W oparciu o ustalony stan faktyczny Sąd Rejonowy przyjął, że pozew pierwotnie wniesiony został przeciwko spółce cywilnej, która nie ma osobowości prawnej. Pozwanymi powinni być solidarnie wspólnicy spółki. Przekształcenie powództwa po stronie pozwanej nastąpiło dopiero w dniu 13.01.2013 r. Upłynął więc trzyletni okres przedawnienia roszczeń pracowniczych zgodnie z art. 291 § 1 k.p. jeżeli chodzi o wynagrodzenie powoda. Termin odwołania od rozwiązania stosunku pracy jest 14 dniowy w myśl art. 264 § 2 k.p. i również minął w stosunku do wspólników. Sąd I instancji stwierdził brak przesłanek do przywrócenia terminu. Uznał wobec tego, że roszczenia powoda podlegają oddaleniu niezależnie od tego, czy powód wnosząc powództwo prawidłowo określił stronę pozwaną.

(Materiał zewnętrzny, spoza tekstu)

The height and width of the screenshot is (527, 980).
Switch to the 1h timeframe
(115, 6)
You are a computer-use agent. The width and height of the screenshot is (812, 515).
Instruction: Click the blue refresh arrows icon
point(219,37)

Zgodnie z szeregiem orzeczeń Sądu Najwyższego (np. II UKN 507/98, I PKN 77/96, I PRN 63/95) występujący przeciwko spółce cywilnej pracownik powinien w pozwie wskazać jako stronę pozwaną nie tylko spółkę, ale także wszystkich wspólników. Odpowiedzialność ich jest solidarna. W nowszym orzecznictwie, w wyroku II PK 170/11 z 13.03.2012 r., Sąd Najwyższy stwierdził, że wspólnicy tworzący spółkę cywilną nie są indywidualnymi pracodawcami, lecz każdy z nich działa jako pracodawca, tylko dlatego, że jest w umowie spółki i pozwala na to umowa i ustawa (art. 865par. 1 k.c.). Spółka cywilna jest kontraktem i jako taka nie może być pracodawcą, bo sama w sobie nie jest podmiotem prawa. Zdaniem więc sądu działający po stronie powodowej pełnomocnik nie do końca określił prawidłowo stronę pozwaną. Przyjmując więc stanowisko zaprezentowane przez pełnomocnika wspólników spółki należało oddalić powództwo.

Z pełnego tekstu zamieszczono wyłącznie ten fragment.